Officials from the National Institute of Allergy and Infectious Diseases awarded Northrop Grumman Corp. a five-year, $16.9 million contract to develop a database to centralize and integrate data for six potential bioterrorism agents.

The company will develop a Web-based database — called BioHealthBase — to collect and analyze genomic and related data and bibliographic information for those six pathogens, which pose significant public health threats. Genomics is the study of how an organism's genes are arranged and interact.

The six pathogens that will be studied include Giardia lamblia parasite; Mycobacterium tuberculosis (TB) bacteria; influenza (flu) virus; Entamoeba histolytica parasite; microsporidia parasites; and Ricinus communis (castor bean) plant.

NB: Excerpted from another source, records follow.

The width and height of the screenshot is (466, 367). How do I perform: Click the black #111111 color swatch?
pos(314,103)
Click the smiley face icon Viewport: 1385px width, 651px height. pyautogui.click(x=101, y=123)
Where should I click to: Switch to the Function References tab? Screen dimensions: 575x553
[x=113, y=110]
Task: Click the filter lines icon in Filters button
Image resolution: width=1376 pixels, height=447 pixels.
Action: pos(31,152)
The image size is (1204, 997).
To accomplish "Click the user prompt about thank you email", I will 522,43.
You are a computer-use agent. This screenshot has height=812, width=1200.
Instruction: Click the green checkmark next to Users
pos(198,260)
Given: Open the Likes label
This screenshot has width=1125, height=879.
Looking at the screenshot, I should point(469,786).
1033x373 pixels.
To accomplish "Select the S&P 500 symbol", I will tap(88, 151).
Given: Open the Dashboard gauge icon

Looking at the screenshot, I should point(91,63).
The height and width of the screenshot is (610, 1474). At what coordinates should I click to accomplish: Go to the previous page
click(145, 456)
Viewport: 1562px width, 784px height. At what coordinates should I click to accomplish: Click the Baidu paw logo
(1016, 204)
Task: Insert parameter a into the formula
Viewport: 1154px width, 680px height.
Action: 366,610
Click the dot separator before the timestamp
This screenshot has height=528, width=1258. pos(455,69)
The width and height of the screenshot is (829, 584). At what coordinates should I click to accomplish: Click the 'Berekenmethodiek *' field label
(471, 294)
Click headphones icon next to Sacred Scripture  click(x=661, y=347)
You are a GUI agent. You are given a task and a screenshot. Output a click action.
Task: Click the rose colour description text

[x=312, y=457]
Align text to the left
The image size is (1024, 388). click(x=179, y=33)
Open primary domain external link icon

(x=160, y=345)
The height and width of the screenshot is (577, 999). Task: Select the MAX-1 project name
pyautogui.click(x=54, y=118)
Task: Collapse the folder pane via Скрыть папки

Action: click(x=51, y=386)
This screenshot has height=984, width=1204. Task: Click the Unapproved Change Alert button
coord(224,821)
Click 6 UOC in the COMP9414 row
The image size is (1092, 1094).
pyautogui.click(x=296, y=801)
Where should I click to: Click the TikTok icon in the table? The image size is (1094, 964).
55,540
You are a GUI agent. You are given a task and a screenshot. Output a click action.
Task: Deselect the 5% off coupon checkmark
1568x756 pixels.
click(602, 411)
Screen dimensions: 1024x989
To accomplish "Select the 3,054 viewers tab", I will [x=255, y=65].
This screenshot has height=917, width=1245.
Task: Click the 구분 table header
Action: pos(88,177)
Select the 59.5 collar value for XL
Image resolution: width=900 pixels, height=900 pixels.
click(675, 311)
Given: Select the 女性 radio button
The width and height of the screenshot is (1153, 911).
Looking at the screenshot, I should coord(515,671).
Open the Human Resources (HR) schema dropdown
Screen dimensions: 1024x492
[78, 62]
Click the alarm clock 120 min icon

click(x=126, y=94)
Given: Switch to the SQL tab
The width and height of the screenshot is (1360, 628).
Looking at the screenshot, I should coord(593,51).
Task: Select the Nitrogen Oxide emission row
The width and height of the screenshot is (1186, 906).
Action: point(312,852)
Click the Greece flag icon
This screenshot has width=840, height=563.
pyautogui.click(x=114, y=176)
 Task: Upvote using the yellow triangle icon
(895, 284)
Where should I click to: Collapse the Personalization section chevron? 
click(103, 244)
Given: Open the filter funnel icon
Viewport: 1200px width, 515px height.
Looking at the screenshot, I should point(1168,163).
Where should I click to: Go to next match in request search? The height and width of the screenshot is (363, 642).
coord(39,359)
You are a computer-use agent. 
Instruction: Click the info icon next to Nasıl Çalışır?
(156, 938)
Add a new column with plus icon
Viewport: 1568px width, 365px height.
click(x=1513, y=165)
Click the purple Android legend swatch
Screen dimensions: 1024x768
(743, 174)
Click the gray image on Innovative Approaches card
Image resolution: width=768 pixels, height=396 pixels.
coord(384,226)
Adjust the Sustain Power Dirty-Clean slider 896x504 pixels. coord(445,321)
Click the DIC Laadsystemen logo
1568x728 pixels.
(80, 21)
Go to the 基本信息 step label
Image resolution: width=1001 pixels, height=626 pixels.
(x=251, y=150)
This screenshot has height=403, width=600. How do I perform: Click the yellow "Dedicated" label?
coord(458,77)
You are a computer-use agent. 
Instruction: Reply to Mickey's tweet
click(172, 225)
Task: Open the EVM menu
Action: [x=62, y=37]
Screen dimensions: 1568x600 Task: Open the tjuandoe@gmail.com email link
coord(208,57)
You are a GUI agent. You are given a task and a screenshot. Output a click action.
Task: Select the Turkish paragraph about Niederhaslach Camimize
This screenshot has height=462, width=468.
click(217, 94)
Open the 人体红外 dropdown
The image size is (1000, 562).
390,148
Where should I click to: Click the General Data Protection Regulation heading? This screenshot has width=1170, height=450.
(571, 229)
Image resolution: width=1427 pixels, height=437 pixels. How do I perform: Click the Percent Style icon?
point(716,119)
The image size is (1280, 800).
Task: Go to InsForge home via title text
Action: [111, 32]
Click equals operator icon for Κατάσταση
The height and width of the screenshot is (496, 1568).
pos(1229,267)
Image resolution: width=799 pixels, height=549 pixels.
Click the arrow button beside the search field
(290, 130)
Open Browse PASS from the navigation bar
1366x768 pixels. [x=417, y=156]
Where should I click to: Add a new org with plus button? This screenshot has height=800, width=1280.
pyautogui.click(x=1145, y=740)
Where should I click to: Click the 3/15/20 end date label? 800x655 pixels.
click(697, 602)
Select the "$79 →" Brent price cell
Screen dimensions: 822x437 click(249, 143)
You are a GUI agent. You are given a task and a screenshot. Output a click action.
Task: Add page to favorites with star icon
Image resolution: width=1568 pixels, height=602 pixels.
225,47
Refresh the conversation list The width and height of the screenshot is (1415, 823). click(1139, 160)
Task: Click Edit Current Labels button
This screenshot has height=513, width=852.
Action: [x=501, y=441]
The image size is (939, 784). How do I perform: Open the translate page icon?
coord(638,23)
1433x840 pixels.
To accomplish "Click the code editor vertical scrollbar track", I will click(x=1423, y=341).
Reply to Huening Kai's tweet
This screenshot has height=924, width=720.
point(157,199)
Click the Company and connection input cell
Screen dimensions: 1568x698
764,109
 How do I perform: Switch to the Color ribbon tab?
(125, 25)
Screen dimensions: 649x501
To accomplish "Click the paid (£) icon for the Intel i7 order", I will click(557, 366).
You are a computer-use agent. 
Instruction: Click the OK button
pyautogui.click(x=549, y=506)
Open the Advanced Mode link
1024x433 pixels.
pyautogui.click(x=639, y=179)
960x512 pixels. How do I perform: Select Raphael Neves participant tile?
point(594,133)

"Northrop Grumman will provide a solid solution that combines the methods of science and leading-edge information technology into a solid bioinformatics approach," Michele Kang, vice president of health solutions for Northrop Grumman IT's Federal Enterprise Solutions business unit, said in a press release. "The goal for the BioHealthBase is to support both biodefense and public health."

The pathogens represent each of the three major classifications of microorganisms — bacteria, viruses and parasites — according to a company press release. Other microorganisms can be added to the database in the future.

The Herndon, Va.-based company will also provide IT tools and a Web site to access large amounts of genomic and related data to help develop vaccines, therapeutics and diagnostics as well as provide comparative analysis of genomes.

Officials from the company's Rockville, Md., facility and the University of Texas Southwestern Medical Center at Dallas will conduct the work, and will be assisted by Vecna Technologies Inc. in College Park, Md., and American Medical-Marketing and Analytical Research (AMAR) International Inc., in Fairfax, Va.

NIAID, which is part of the National Institutes of Health, has awarded eight contracts totaling nearly $90 million to help the scientific community get access to data about disease-causing organisms.